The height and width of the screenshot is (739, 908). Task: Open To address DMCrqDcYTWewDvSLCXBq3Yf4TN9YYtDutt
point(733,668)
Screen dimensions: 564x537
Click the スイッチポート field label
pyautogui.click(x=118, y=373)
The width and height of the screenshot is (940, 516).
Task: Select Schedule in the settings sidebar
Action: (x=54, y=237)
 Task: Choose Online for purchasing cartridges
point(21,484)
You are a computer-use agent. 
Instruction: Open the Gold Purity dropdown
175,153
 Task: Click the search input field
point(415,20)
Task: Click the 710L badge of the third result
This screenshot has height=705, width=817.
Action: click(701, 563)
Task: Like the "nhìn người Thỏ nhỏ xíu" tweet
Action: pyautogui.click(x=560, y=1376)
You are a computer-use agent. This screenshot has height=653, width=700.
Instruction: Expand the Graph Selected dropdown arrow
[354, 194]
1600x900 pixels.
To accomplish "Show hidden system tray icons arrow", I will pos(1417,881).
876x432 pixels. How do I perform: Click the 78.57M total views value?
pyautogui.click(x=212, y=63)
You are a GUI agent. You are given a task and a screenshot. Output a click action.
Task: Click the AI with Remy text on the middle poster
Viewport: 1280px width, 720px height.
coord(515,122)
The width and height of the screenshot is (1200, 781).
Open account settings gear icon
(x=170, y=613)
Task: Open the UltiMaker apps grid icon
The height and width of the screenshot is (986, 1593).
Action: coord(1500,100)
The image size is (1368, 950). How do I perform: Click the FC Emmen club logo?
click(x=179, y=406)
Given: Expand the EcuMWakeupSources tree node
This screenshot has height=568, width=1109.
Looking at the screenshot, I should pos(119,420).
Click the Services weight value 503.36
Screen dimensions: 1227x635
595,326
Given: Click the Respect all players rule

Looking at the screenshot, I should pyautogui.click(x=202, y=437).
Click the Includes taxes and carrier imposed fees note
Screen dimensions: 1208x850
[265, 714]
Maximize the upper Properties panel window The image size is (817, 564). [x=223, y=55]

**Problem requirements**
Give again, exactly as written, every line from the first one above through the line that has "Screen dimensions: 564x537" in it.

**Exercise answer**
The height and width of the screenshot is (739, 908). Task: Open To address DMCrqDcYTWewDvSLCXBq3Yf4TN9YYtDutt
point(733,668)
Screen dimensions: 564x537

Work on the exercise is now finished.